**WORK REQUEST:** Pictures are to be dropped. Everything else in the listing gets copied exactly.

======== SOURCE MATERIAL

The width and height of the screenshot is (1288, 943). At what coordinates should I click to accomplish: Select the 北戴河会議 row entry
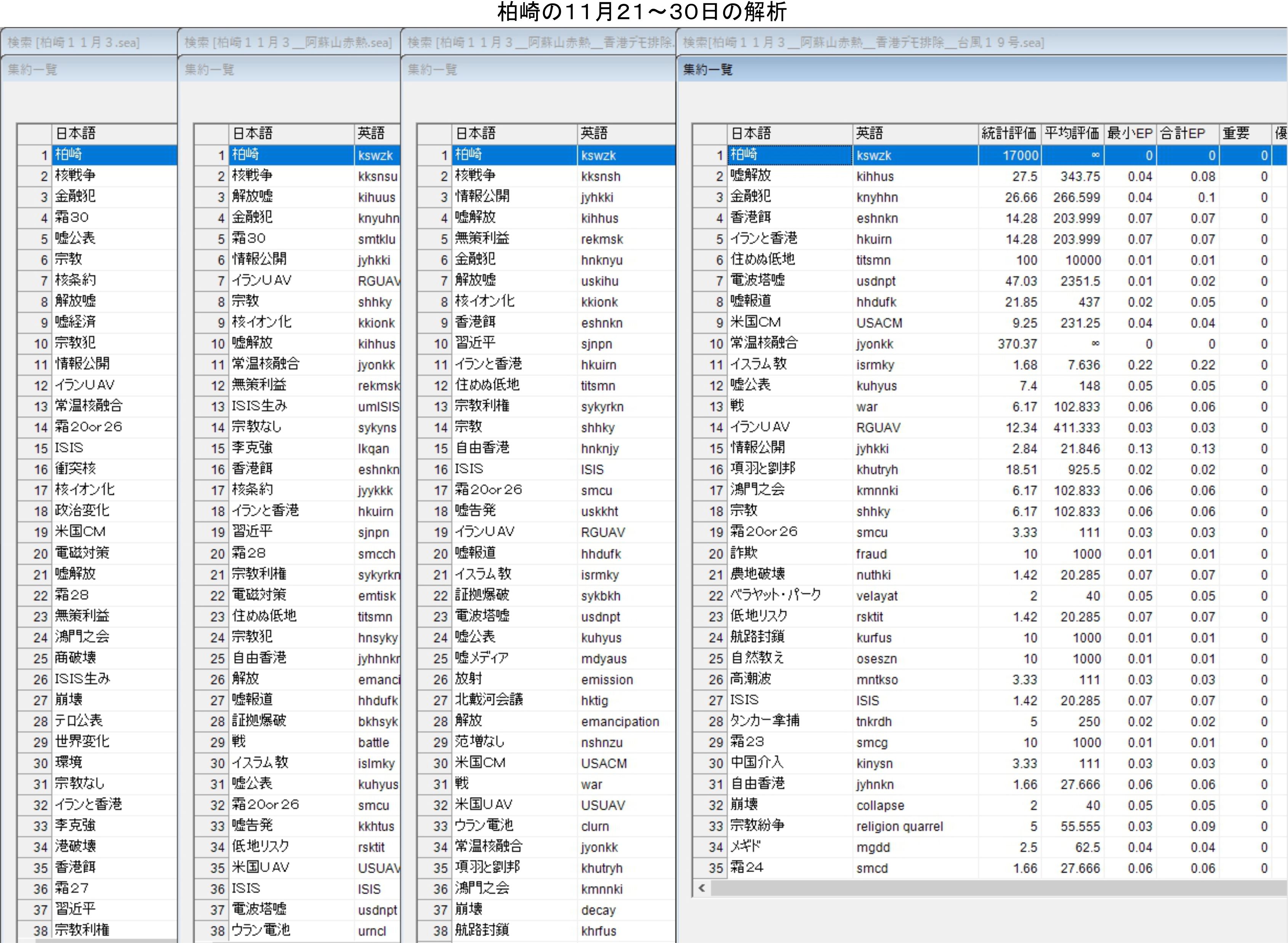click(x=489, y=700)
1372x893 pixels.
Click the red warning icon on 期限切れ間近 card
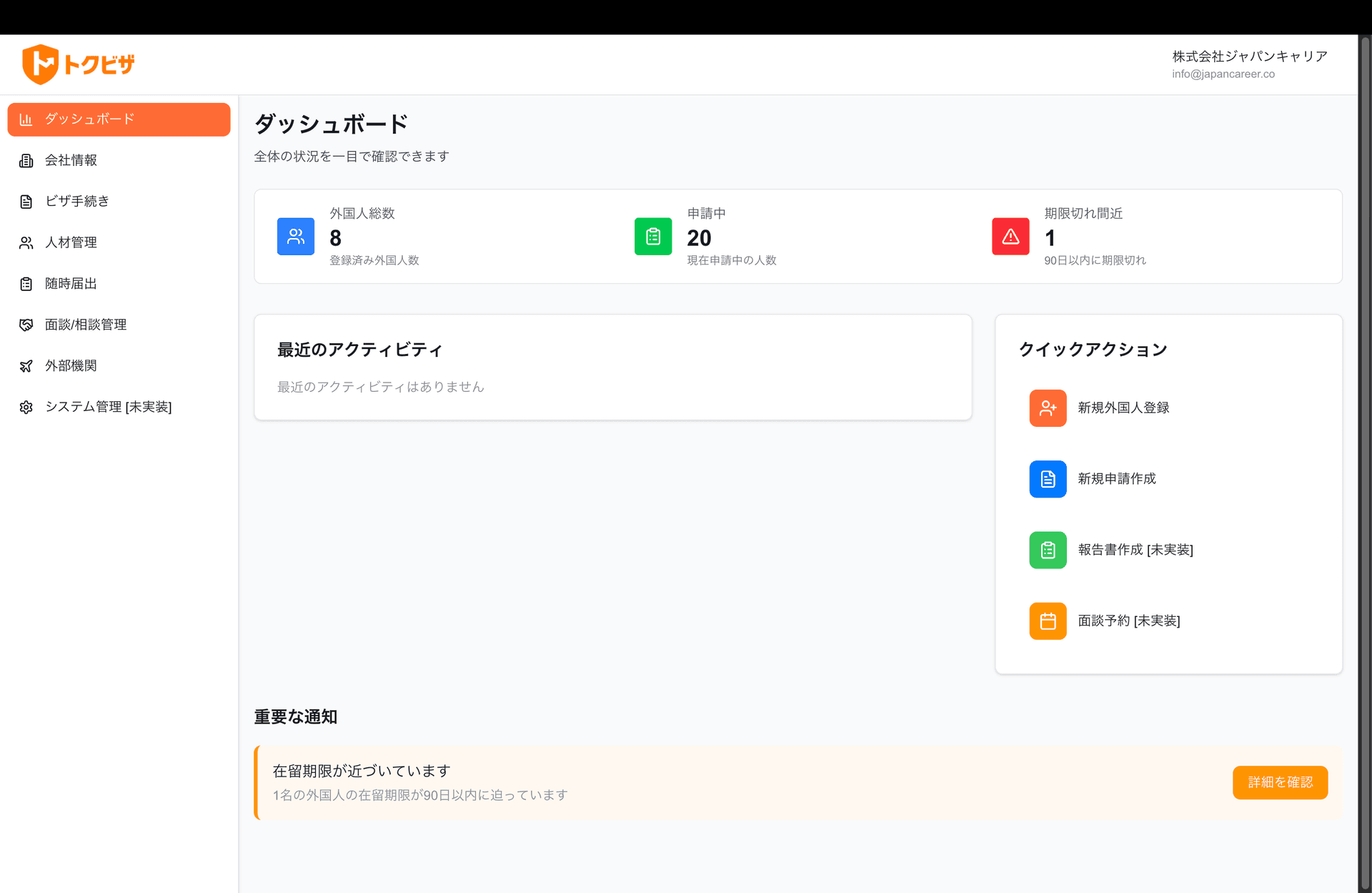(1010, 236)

================

**SOLUTION FOR THIS TASK:**
The width and height of the screenshot is (1288, 943). At what coordinates should I click to accomplish: Select the 北戴河会議 row entry
click(x=489, y=700)
1372x893 pixels.
Click the red warning icon on 期限切れ間近 card
(1010, 236)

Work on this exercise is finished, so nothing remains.